5/18/2009 Tom Moone, ECE ILLINOIS
ECE Professor Benjamin Wah is the recepient of the 2009 Tsutomu Kanai Award from the IEEE Computer Society “for outstanding contributions to the theory and applications of distributed multimedia and nonlinear optimization algorithms.”
Written by Tom Moone, ECE ILLINOIS
ECE Professor Benjamin W Wah, an expert in multimedia signal processing, had felt for a long time that the quality measurements used in evaluating voice over IP (VoIP) were not looking at the right parameters. “One of the problems that people are facing today in terms of multimedia, such as video conferencing and voice over IP, is that they measure quality quantitatively by numbers,” said Wah. This measurement looked only at the objective measures of data transferred over the Internet, not the subjective experience of users of interactive multimedia technology.

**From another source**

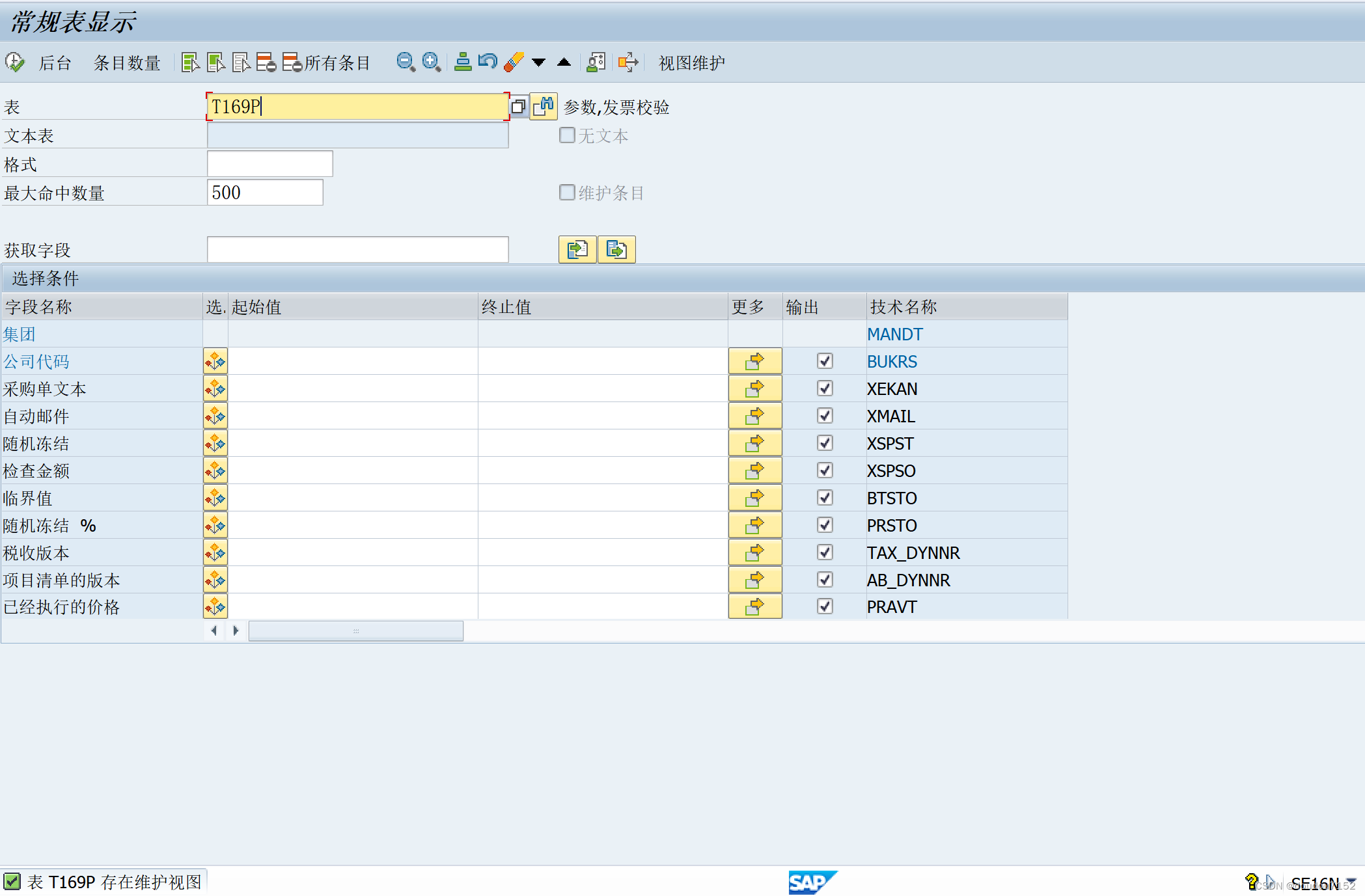Open selection options for 公司代码 row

Wah, who is the Franklin W. Woeltge Professor of Electrical and Computer Engineering and a research professor in the
Coordinated Science Laboratory, wanted to examine a different avenue for determining the quality of VoIP. “What we have looked at is how to systematically measure perceptive quality of voice over IP or interactive multimedia and to translate the measurements into control strategies at run time,” he said.
The work that Wah has led in this area of research has earned him the 2009 Tsutomu Kanai Award from the IEEE Computer Society “for outstanding contributions to the theory and applications of distributed multimedia and nonlinear optimization algorithms.”

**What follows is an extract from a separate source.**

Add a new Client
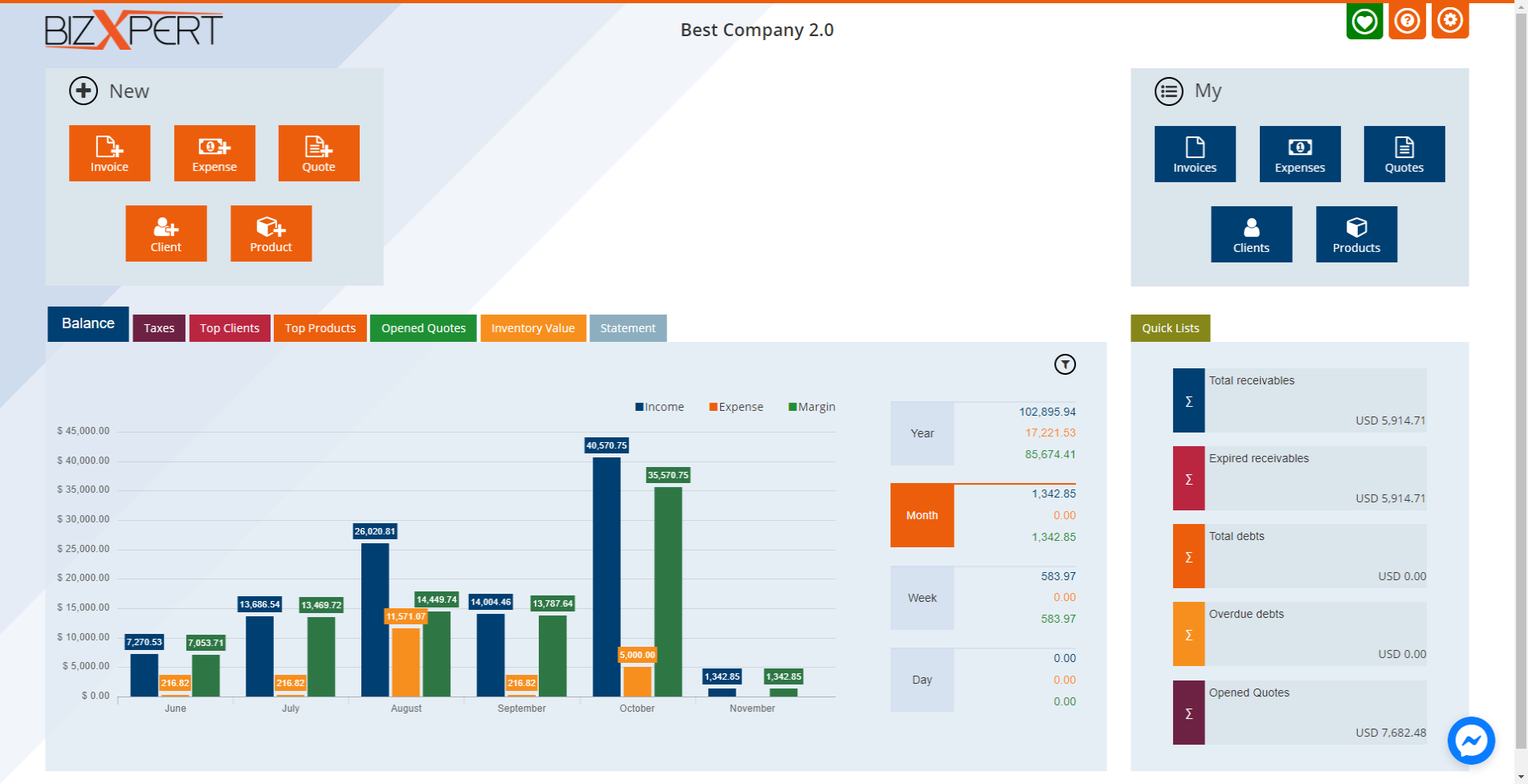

In their work, Wah and his students Batu Sat and Zixia Huang recorded sample conversations that were then artificially adjusted to simulate a variety of network conditions, such as lossy or jittery conversations over delayed Internet connections. Subjects then listened to these conversations and evaluated the subjective experience they felt while listening.
For example, Wah explained that injecting delays into online transmissions can improve accuracy, but it decreases the sense of interactivity. “You actually perceive that the other party is responding slowly to the conversation,” said Wah. “Although it does not give you a real-time perception of the conversation, it may sound clearer and more intelligible.” The goal Wah and his students undertook was to determine the best balance between delays and subjective feelings of interactivity.
Wah and his students were then able to take this qualitative data and develop an algorithm for learning the mapping between delays and interactions under diverse network conditions. Overall, they spent more than two years collecting and evaluating this qualitative data to come up with their algorithm.
“There had been little work done in this area in the last 10 to 15 years,” said Wah. “Subjective tests are not ‘sexy’ research topics.” Wah and his students have developed a formal mathematical foundation from which other researchers can perform a small number of tests in order to have confidence in the results. Rather than performing an infinite number of tests of every possible network condition, “we have found that in order to arrive at 95% confidence on the operating point with the best perceptual quality under a network connection, we can perform five to six tests of different operating points under this connection in order to identify the best point and the corresponding operating conditions,” said Wah.
The next phase for this research will be to extend it into the area of videoconferencing. “We are working with researchers in Singapore to further develop this system for telepresence,” he said.
The Tsutomu Kanai Award was established in 1997 by an endowment from Hitachi Ltd. Tsutomu Kanai served as president of Hitachi for 30 years. The award is given each year to someone who has made exceptional contributions in the area of distributed computing systems and its applications. The award includes a certificate, crystal memento, and $10,000 honorarium.
Wah has been at Illinois since 1985. In addition to this award, he is a recipient of the IEEE Computer Society W. Wallace-McDowall Award, the Pan Wen Yuan Foundation Outstanding Research Award, the Raymond T. Yeh Lifetime Achievement Award, the Richard E. Merwin Distinguished Service Award from the IEEE Computer Society, and the IEEE Third Millennium Medal. He is a Fellow of IEEE, the American Association for the Advancement of Science, and the Association for Computing Machinery.